Isabel dos Santos, the eldest daughter of Angola’s former president and Africa’s richest woman, is facing fraud charges, the country’s attorney general has told reporters in Luanda.

Dos Santos, the businesswoman at the center of the International Consortium of Investigative Journalists’ Luanda Leaks investigation, is accused of mismanagement and embezzlement of public funds during an 18-month stint as head of Sonangol, the state oil company.

“Isabel dos Santos … is thus charged in the first instance with the crimes of money laundering, influence peddling … forgery of documents, among other financial crimes,” attorney general Helder Pitta Gros told a news conference on Wednesday, according to Lusa news agency.

In a statement released by a London-based public relations consulting firm, dos Santos said she denies all the latest allegations being made by Angolan authorities. “I have always operated within the law and all my commercial transactions have been approved by lawyers, banks, auditors and regulators,” the statement said.

Portugal’s market regulator, the Portuguese Securities Market Commission, announced this week that it had opened inquiries into two companies in which dos Santos holds stakes, oil company Galp Energia and telecommunications firm NOS, as well as into unnamed auditing firms.

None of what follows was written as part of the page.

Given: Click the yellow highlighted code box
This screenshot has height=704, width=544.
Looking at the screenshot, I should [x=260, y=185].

Commission chief Gabriela Figueredo was reported saying that the Luanda Leaks revelations were of “enormous importance” for the regulator.

The announcement by the Angolan authorities came on the same days as a report that dos Santos was selling her shareholding in her Portuguese bank Eurobic, Expresso, ICIJ’s partner in Portugal, said.

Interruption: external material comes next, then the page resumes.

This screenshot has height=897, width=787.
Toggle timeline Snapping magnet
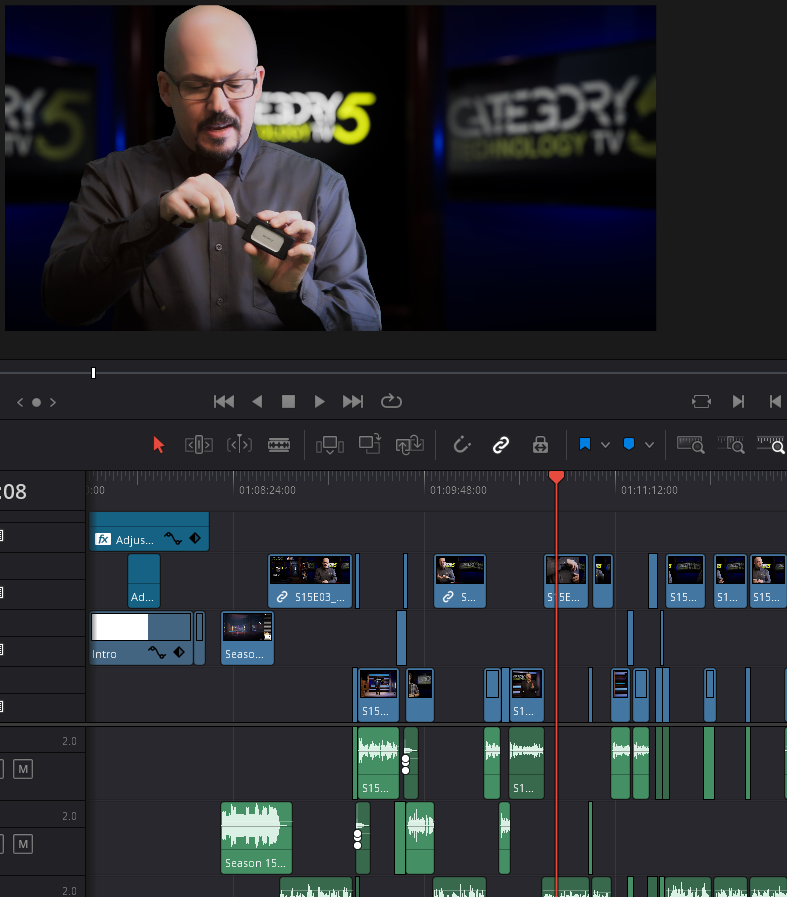(x=462, y=445)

The bank told Expresso in a statement that the process for the sale of the 42.5% stake had already started, and that its non-executive directors who worked with dos Santos’ companies had already resigned.

A Eurobic spokesperson did not respond to ICIJ’s request for comment.

A banker implicated by Angolan authorities in the case against dos Santos was found dead in Lisbon on Wednesday.

Nuno Ribeiro da Cunha, 45, managed the account of the Angolan oil firm Sonangol, previously chaired by dos Santos, at Eurobic, and those of other companies linked to her.

Police inquiries are continuing into the circumstances surrounding his death.

Portuguese media has reported that da Cunha had been depressed for some time and he had likely committed suicide.

Dos Santos had previously been accused of embezzlement in 2018 by her successor at Sonangol, Carlos Saturnino, who alleged she had siphoned off more than $130 million to consultants and associate companies during her tenure, from June 2016 to November 2017.

The Luanda Leaks investigation, conducted by ICIJ and 36 media partners, found that dos Santos’ business associates set up a consulting firm in Dubai that received at least $38 million in payments from the state oil company after dos Santos took the helm. Documents show that the transfer, processed by the Portuguese lender EuroBic, happened hours after she was fired by the current Angolan president.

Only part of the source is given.